Many years ago, someone of authority and experience once told me that I could not succeed in maintaining a full-time job while attending an intensive 6-month career training program. He told me that graduation under those circumstances was “impossible”. He was wrong. I graduated. Not only did I graduate, I graduated in the top ten of a class with nearly forty others. I can’t say it was easy—in fact, it wasn’t. It was extremely difficult. But difficult is difficult. Difficult is not impossible.

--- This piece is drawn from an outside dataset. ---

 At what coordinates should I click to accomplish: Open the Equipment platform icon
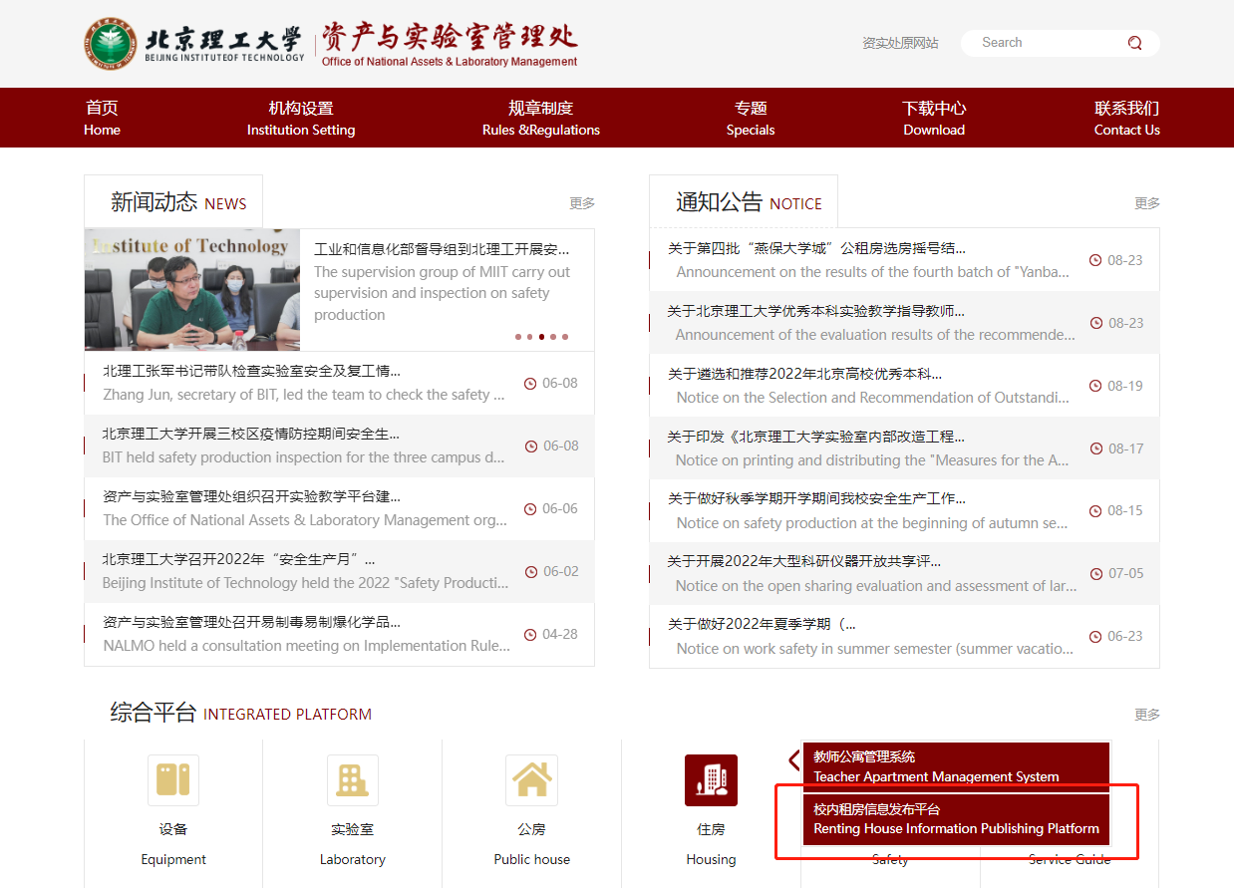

Those who use the word “impossible” to describe an endeavor reject every possibility or circumstance except failure. When one ascribes to this way of thinking, they not only place limits upon themselves, they impose them on others as well. As long as we allow someone else to decide what is—or is not possible for us, we have absolutely no control over our own future and, most likely, very little chance of succeeding at anything. Only we can decide what is possible or impossible for ourselves.
To those who may wish to limit themselves, I would say—please do! Go right ahead. Feel free to limit yourself all you want—but please don’t impose limitations on me or anyone else by falsely claiming any authority to decide for us what is possible and what is not.
Why not? Because anything is possible!